Interface Function Overview
-
bool build(faiIndex, fastaFilename[, faiFileName]);
Create a FaiIndex from FASTA file. -
void clear(faiIndex);
Reset a FaiIndex object to the state after default construction. -
void empty(faiIndex);
Returns whether the FaiIndex is empty. -
bool getIdByName(rID, faiIndex, name);
Return reference ID (numeric index in the file) of a sequence in a FAI file. -
uint64_t numSeqs(faiIndex);
Return the number of sequences known to a FaiIndex. -
bool open(faiIndex, fastaFilename [, faiFileName]);
Open a FaiIndex object. -
void readRecord(faiIndex, fastaFileName[, faiFileName]);
Read a FAI index from file. -
void readRegion(str, faiIndex, rID, beginPos, endPos);, void readRegion(str, faiIndex, region);
Read a region through an FaiIndex. -
void readSequence(str, faiIndex, rID);
Load a whole sequence from a FaiIndex. -
bool save(faiIndex[, faiFileName]);
Save a FaiIndex object. -
uint64_t sequenceLength(faiIndex, rID);
Return length of the sequence with the given id in the FaiIndex. -
CharString sequenceName(faiIndex, rID);
Return the name of the sequence with the given id in the FaiIndex.
Detailed Description
FAI indices allow the rast random access to sequences or parts of sequences in a FASTA file. Originally, they were introduced in the samtools program.

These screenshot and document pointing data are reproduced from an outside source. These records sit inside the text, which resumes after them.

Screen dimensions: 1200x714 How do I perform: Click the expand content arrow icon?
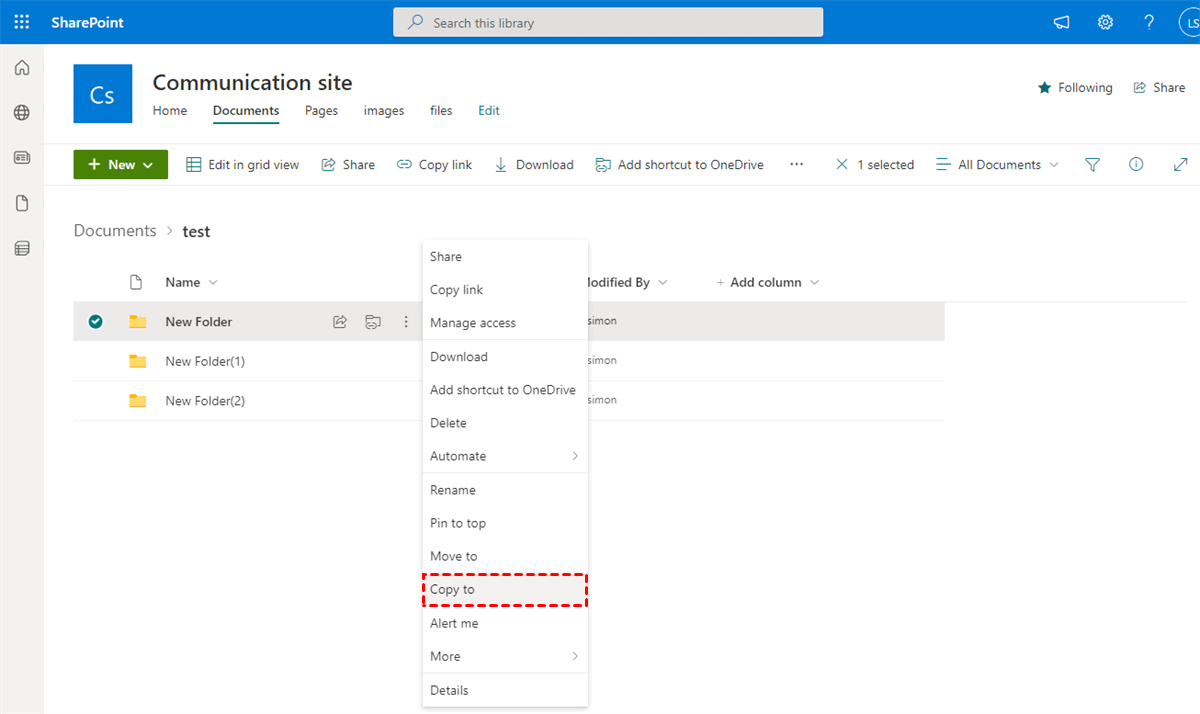click(1180, 165)
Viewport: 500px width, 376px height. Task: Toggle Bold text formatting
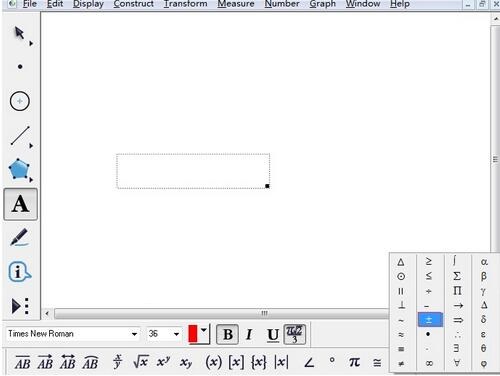tap(227, 334)
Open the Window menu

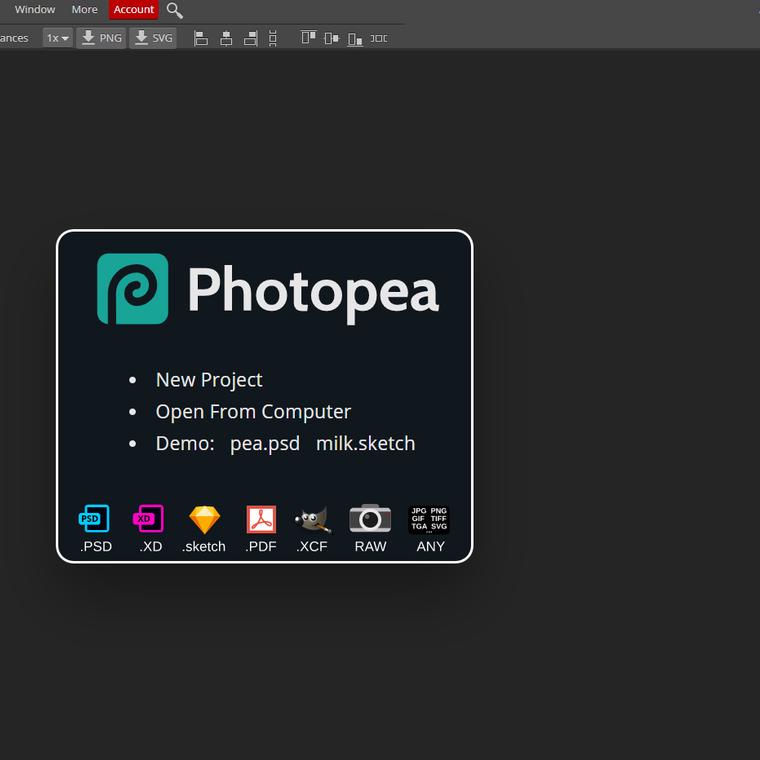35,10
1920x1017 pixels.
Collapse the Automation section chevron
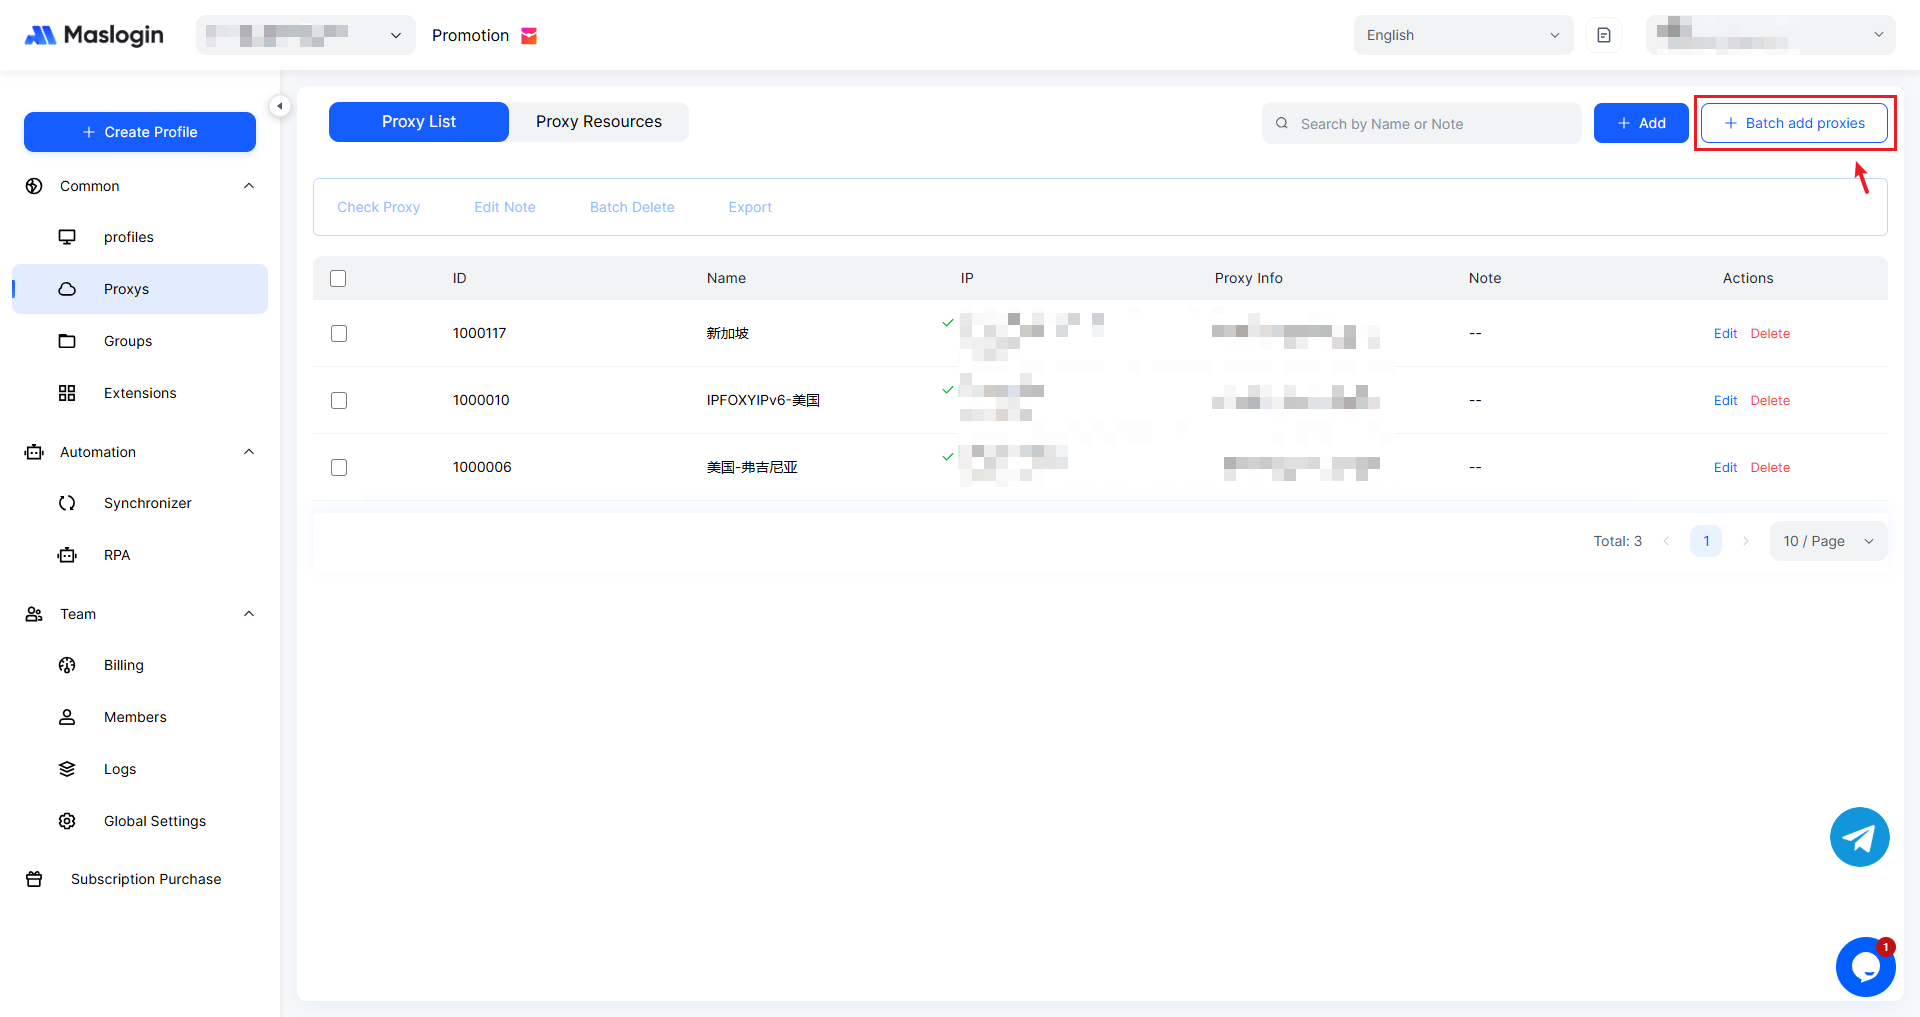click(249, 452)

Also see the Indexed FASTA I/O Tutorial.
Example
The following example demonstrates the usage of the FaiIndex class.
#include <seqan/basic.h>
#include <seqan/seq_io.h>
#include <seqan/sequence.h>
using namespace seqan;
int main()
{
CharString path = getAbsolutePath("demos/dox/seq_io/example.fa");
FaiIndex faiIndex;
// Try to read the FAI index.
if (!open(faiIndex, toCString(path)))
{
std::cerr << "Could not read the FAI index. Not fatal, we can just build it.\n";
return 1;
}
// Try to build the FAI index (in memory) if reading was unsuccessful. If
// building into memory succeeded, we try to write it out.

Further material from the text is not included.